MRI Tracking of Marine Proliferating Cells In Vivo Using Anti-Oct4 Antibody-Conjugated Iron Nanoparticles for Precision in Regenerative Medicine

• Published in: Biosensors (Basel) Vol. 13; no. 2; p. 268
• Main Authors: Baghban, Neda, Khoradmehr, Arezoo, Afshar, Alireza, Jafari, Nazanin, Zendehboudi, Tuba, Rasekh, Poorya, Abolfathi, Leila Gholamian, Barmak, Alireza, Mohebbi, Gholamhossein, Akmaral, Baspakova, Askerovich, Kaliyev Asset, Maratovich, Mussin Nadiar, Azari, Hossein, Assadi, Majid, Nabipour, Iraj, Tamadon, Amin
• Format: Journal Article
• Language: English
• Published: Switzerland MDPI AG 01.02.2023; MDPI
• Subjects: Affinity; Analysis; Antibodies; Blue stain; Cell culture; Cell growth; Cell proliferation; Cell surface; Fluorescence; Health aspects; In vivo methods and tests; Invertebrates; Iron; Laboratory animals; magnetic nanoparticle; Magnetic resonance imaging; marine; Marine environment; Marine invertebrates; Medical research; Mesenchyme; Methods; MRI; Nanoparticles; Oct-4 protein; Pigments; Quantum dots; Regenerative medicine; Saline water; Seawater; Stem cells; Surface markers; Tomography; Tracking; Vertebrates; Iran; magnetic nanoparticle; cell proliferation; MRI; tracking; marine
• ISSN: 2079-6374; 2079-6374
• DOI: 10.3390/bios13020268

Marine invertebrates are multicellular organisms consisting of a wide range of marine environmental species.
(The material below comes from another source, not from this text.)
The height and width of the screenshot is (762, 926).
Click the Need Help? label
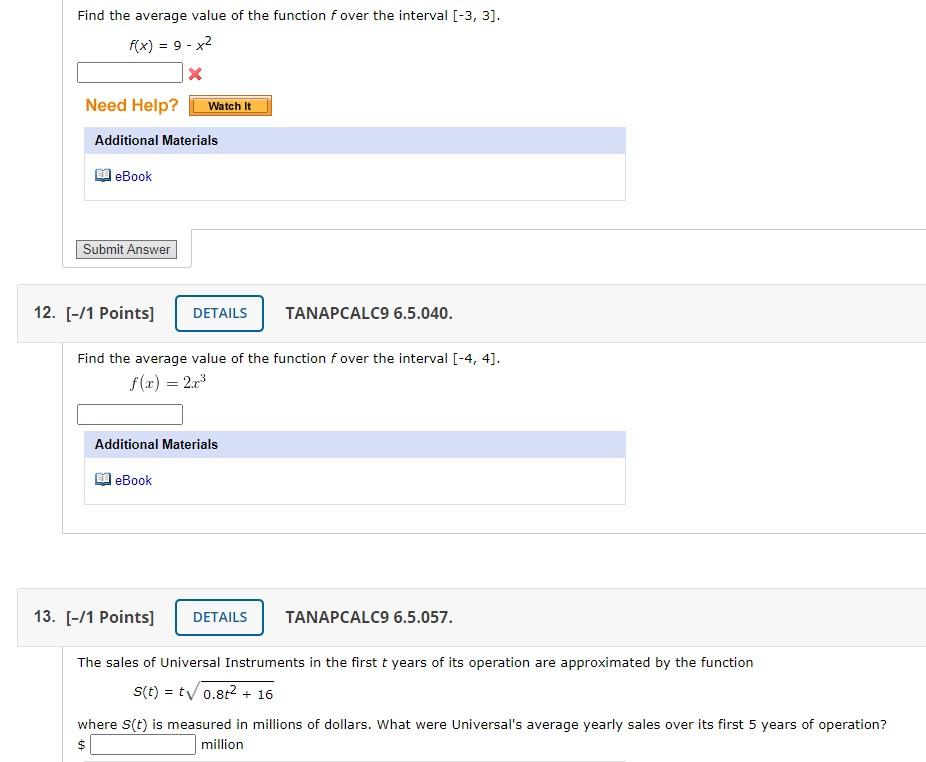pyautogui.click(x=131, y=105)
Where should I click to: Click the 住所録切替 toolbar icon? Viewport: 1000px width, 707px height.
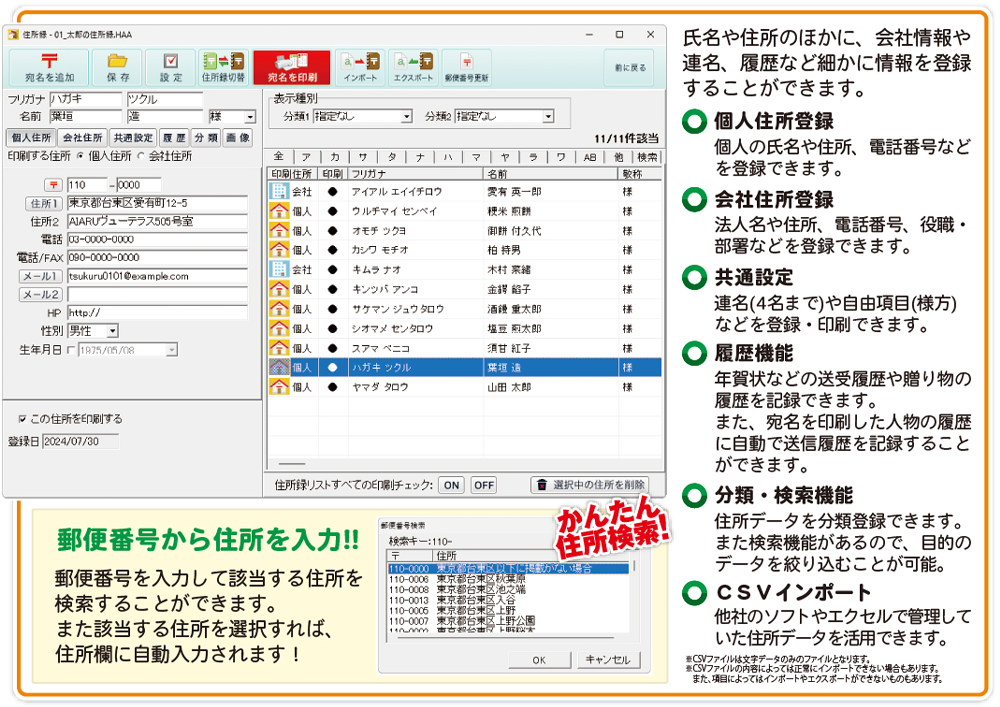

Unlike vertebrates, including humans, one of the challenges in identifying and tracking invertebrate stem cells is the lack of a specific marker. Labeling stem cells with magnetic particles provides a non-invasive, in vivo tracking method using MRI. This study suggests antibody-conjugated iron nanoparticles (NPs), which are detectable with MRI for in vivo tracking, to detect stem cell proliferation using the Oct4 receptor as a marker of stem cells. In the first phase, iron NPs were fabricated, and their successful synthesis was confirmed using FTIR spectroscopy. Next, the Alexa Fluor anti-Oct4 antibody was conjugated with as-synthesized NPs. Their affinity to the cell surface marker in fresh and saltwater conditions was confirmed using two types of cells, murine mesenchymal stromal/stem cell culture and sea anemone stem cells. For this purpose, 106 cells of each type were exposed to NP-conjugated antibodies and their affinity to antibodies was confirmed by an epi-fluorescent microscope. The presence of iron-NPs imaged with the light microscope was confirmed by iron staining using Prussian blue stain. Next, anti-Oct4 antibodies conjugated with iron NPs were injected into a brittle star, and proliferating cells were tracked by MRI. To sum up, anti-Oct4 antibodies conjugated with iron NPs not only have the potential for identifying proliferating stem cells in different cell culture conditions of sea anemone and mouse cell cultures but also has the potential to be used for in vivo MRI tracking of marine proliferating cells.